*** Opening of Input material ***

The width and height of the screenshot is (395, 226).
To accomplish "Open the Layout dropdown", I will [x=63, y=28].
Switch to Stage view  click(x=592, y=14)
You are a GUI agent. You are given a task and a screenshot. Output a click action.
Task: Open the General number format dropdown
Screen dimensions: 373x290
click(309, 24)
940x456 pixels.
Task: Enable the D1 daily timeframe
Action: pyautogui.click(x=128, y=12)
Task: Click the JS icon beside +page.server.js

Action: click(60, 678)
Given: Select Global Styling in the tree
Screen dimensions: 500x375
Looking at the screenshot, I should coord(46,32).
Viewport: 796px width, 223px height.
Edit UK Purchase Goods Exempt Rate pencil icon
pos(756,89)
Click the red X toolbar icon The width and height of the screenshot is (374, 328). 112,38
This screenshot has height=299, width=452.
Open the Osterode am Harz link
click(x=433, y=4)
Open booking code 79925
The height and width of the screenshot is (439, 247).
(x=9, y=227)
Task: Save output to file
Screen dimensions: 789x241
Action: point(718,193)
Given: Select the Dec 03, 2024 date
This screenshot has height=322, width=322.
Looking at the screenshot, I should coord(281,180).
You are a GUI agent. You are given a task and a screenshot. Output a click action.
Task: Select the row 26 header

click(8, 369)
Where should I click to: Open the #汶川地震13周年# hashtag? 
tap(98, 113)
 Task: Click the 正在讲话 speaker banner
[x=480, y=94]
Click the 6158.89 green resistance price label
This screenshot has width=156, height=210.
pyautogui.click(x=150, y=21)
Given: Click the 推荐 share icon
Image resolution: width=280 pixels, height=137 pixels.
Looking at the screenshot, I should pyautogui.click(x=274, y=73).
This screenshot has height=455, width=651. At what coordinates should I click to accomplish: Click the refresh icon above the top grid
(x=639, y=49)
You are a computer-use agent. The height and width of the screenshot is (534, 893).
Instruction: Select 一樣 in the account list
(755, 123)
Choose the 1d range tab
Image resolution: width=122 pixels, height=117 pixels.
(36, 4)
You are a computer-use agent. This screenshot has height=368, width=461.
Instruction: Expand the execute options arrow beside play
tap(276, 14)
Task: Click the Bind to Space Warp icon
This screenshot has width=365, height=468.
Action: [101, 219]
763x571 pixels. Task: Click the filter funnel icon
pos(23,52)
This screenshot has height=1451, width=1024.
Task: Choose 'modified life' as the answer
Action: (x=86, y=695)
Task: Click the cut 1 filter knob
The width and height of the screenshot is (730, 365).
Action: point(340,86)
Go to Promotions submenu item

*** Close of Input material ***

* _Work order_: Reproduce the listing exactly. Every line stays as it is.

* _Written solution_:
The width and height of the screenshot is (395, 226).
To accomplish "Open the Layout dropdown", I will [x=63, y=28].
Switch to Stage view  click(x=592, y=14)
You are a GUI agent. You are given a task and a screenshot. Output a click action.
Task: Open the General number format dropdown
Screen dimensions: 373x290
click(309, 24)
940x456 pixels.
Task: Enable the D1 daily timeframe
Action: pyautogui.click(x=128, y=12)
Task: Click the JS icon beside +page.server.js

Action: click(60, 678)
Given: Select Global Styling in the tree
Screen dimensions: 500x375
Looking at the screenshot, I should coord(46,32).
Viewport: 796px width, 223px height.
Edit UK Purchase Goods Exempt Rate pencil icon
pos(756,89)
Click the red X toolbar icon The width and height of the screenshot is (374, 328). 112,38
This screenshot has height=299, width=452.
Open the Osterode am Harz link
click(x=433, y=4)
Open booking code 79925
The height and width of the screenshot is (439, 247).
(x=9, y=227)
Task: Save output to file
Screen dimensions: 789x241
Action: point(718,193)
Given: Select the Dec 03, 2024 date
This screenshot has height=322, width=322.
Looking at the screenshot, I should coord(281,180).
You are a GUI agent. You are given a task and a screenshot. Output a click action.
Task: Select the row 26 header

click(8, 369)
Where should I click to: Open the #汶川地震13周年# hashtag? 
tap(98, 113)
 Task: Click the 正在讲话 speaker banner
[x=480, y=94]
Click the 6158.89 green resistance price label
This screenshot has width=156, height=210.
pyautogui.click(x=150, y=21)
Given: Click the 推荐 share icon
Image resolution: width=280 pixels, height=137 pixels.
Looking at the screenshot, I should pyautogui.click(x=274, y=73).
This screenshot has height=455, width=651. At what coordinates should I click to accomplish: Click the refresh icon above the top grid
(x=639, y=49)
You are a computer-use agent. The height and width of the screenshot is (534, 893).
Instruction: Select 一樣 in the account list
(755, 123)
Choose the 1d range tab
Image resolution: width=122 pixels, height=117 pixels.
(36, 4)
You are a computer-use agent. This screenshot has height=368, width=461.
Instruction: Expand the execute options arrow beside play
tap(276, 14)
Task: Click the Bind to Space Warp icon
This screenshot has width=365, height=468.
Action: [101, 219]
763x571 pixels. Task: Click the filter funnel icon
pos(23,52)
This screenshot has height=1451, width=1024.
Task: Choose 'modified life' as the answer
Action: (x=86, y=695)
Task: Click the cut 1 filter knob
The width and height of the screenshot is (730, 365).
Action: point(340,86)
Go to Promotions submenu item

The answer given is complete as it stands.